アルマダの海戦によりイングランドが得られた見返りは少なく、最終的にフェリペ2世およびエリザベス1世の2人が亡くなったのち、ロンドン条約という講和が締結され、両国の争いは終わりました。
アルマダの海戦における主要人物
フェリペ2世
スペイン黄金期の最盛期に君臨した王で、スペイン、ヨーロッパ人、アジア、中南米と広大な土地を支配しました。彼の治世はスペイン絶頂期にあり、「太陽の沈まない国」と形容されるほどでした。
神聖ローマ帝国皇帝カール5世とポルトガル王女のイザベラとの間に生まれた、生粋の王家の出身です。父の退位や叔父の皇位継承権を受け継ぎ、スペイン王として即位します。
積極的な対外政策により、広大な領土を手に入れました。しかしアルマダの海戦の敗北によってスペインの威光は衰退の兆しが現れ始め、1596年以降に流行したペストによって、スペインの時代は終わりを告げました。
メアリ1世
ヘンリー8世の長子で、イングランドとアイルランドの女王。ヘンリー8世が死去した後は異母弟のエドワード6世が即位しましたが、病気がちな王だったこともあり、15歳の若さで亡くなりました。
ヘンリー8世は亡くなる前に「エドワード6世の後継にはメアリ1世を」と遺言を残していました。しかしエドワード6世の側近で、実質の権力者でもあったノーサンバランド公ジョン・ダドリーによりかき消されてしまいました。
エドワード6世の後継として、ジェーン・グレイという父ヘンリー8世の妹の孫娘という遠縁の女性が女王に任命されました。しかしイングランド市民はこれに反発し、メアリ1世こそ真の後継者だと反乱を起こしたのです。
この反乱によりジェーン・グレイと先代王の側近ノーサンバランド公は捕らえられ、名実ともにメアリ1世がイングランドの女王となりました。彼女はイングランドの歴史で初めて市民からの支持を得て女王となったのです。
しかし彼女への支持も長くは続きません。彼女が行った政策や宗教改革は、市民や貴族たちからの強い反発と混乱を招きました。
プロテスタントを排斥し300人余りの人々を処刑したことからも「ブラッディ・メアリ(血まみれメアリ)」との異名で恐れられていました。さらには夫のフェリペ2世とともに参戦した第六次イタリア戦争に敗戦し、大陸における唯一のイングランドの領土「カレー」を失うという失態ぶりでした。

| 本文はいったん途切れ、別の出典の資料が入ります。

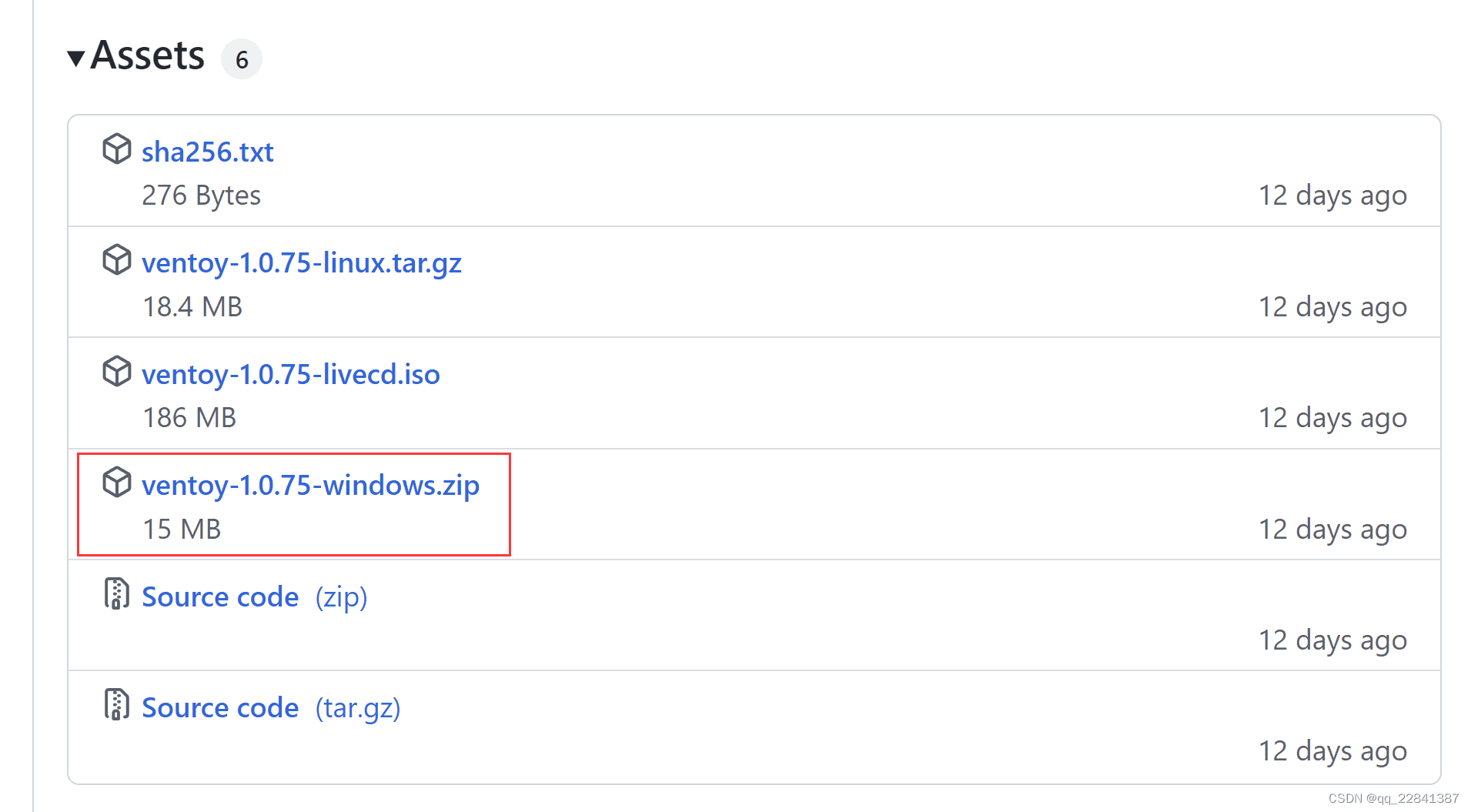Click the package icon beside ventoy linux tar.gz

[x=117, y=259]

彼女は卵巣腫瘍により死を迎えます。そして彼女の命日は、約200年間にわたって圧政から解放された日として祝われたのです。
エリザベス1世
ヘンリー8世の次女で、母親はアン・ブーリン。メアリ1世の後継者として、イングランド女王となりました。
女王として、彼女がまず初めに行ったのが宗教改革です。先代メアリ1世はイギリス国教会からカトリックへ宗教改革を行いました。
しかしエリザベス1世は礼拝統一法を制定し、カトリックからイギリス国教会へ宗教を戻しました。これにより、イギリス国教会は国家の支柱として位置付けられることとなったのです。
さらにメアリ1世の夫であったフェリペ2世と敵対し、アルマダの海戦やフランス王アンリ4世を支援するなど、積極的な対外政策を行いました。もちろん国内の反乱分子に対しても容赦なく、女性も子ども関係なく虐殺したと記録に残っています。
エリザベス1世は誰とも婚姻関係を結ばず、生涯独身でした。そのことから「処女王」とも言われています。
アルマダの海戦に関するまとめ
アルマダの海戦について解説してきました。いかがでしたでしょうか。
アルマダの海戦はイングランド勢力とスペイン勢力の覇権争いではありますが、背景には複雑なイングランド王室の歴史が隠されています。また当時世界最大の勢力を誇っていたスペインに対し、イングランドが勝利するという番狂わせを起こした戦争の一つでもあります。
ぜひ本記事を読んで、アルマダの海戦についてさらに興味を持っていただけますと幸いです。最後までお読みいただきありがとうございました。